Unite the Right organizer Jason Kessler was in Albemarle Circuit Court today with a one-inch-thick motion to move his March 20 perjury trial out of this area, claiming the dozens of news stories included in the motion “demonized” him and made it impossible to get a fair trial here.

His attorney, Mike Hallahan, argued that a January 4 Daily Progress article “basically calls Jason Kessler a liar.” The story about the motion recounted Kessler’s sworn statement to a magistrate that Jay Taylor had punched him on the Downtown Mall as he collected signatures last winter to remove Wes Bellamy from City Council.

The charge against Taylor was dismissed with prejudice after Charlottesville Assistant Commonwealth’s Attorney Nina Antony said video disproved Kessler’s claim. The sworn statement Kessler made is the basis for the perjury charge. He pleaded guilty to slugging Taylor.
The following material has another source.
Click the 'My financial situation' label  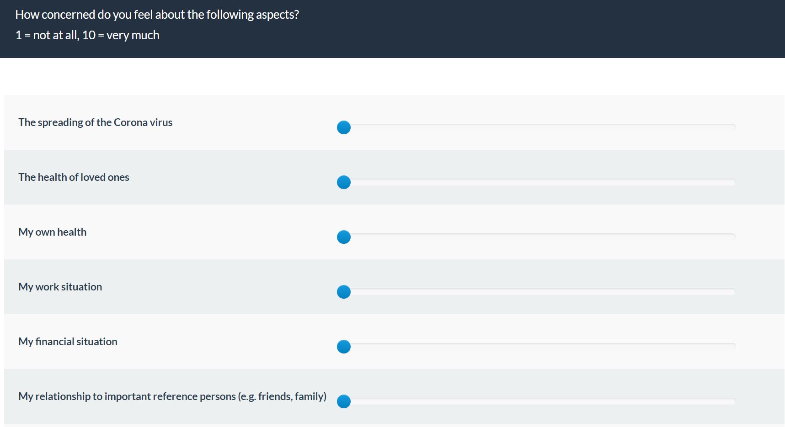tap(68, 342)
“The bias continues and continues,” said Hallahan.

However, Judge Cheryl Higgins said the article appeared accurate, and when it said Kessler had been “demonized,” it was quoting from the motion. “I don’t find this inflammatory,” she said.

The motion also said the Unite the Right rally drew “many undesirables from the far right,” called former police chief Al Thomas “a mere puppet of City Council,” and blamed police for the death of Heather Heyer by a “white supremacist.”

Kessler went on to criticize Heyer in the motion: “Charlottesville City Council named a street after her even though she was engaged in unlawful assembly, blocking a roadway and jaywalking, while the Charlottesville City Council ignored the two Virginia State Troopers that died within the same hour.”

Hallahan continued to insist “the media coverage is over the top.” And he saw a further threat: “sleeper activists” slipping on to the jury “because they hate [Kessler] so much.”

Albemarle Commonwealth’s Attorney Robert Tracci pointed out that the Progress article Hallahan put into evidence is factually accurate. 

“The court would be hard pressed to find any jurisdiction in the commonwealth not aware of the events of August 11 and August 12,” said Tracci,

Hallahan disagreed about the significance of August 12. “This is a local issue,” he said. “I don’t think [other localities] care about it. They don’t think about it everyday or care about it.”

Despite the publicity here, Higgins said to expect jurors to be completely ignorant of a case to remain impartial “would establish an impossible standard.” Should Kessler be unable to find impartial jurors, she took the motion under advisement, which gives her the option to move the trial if necessary.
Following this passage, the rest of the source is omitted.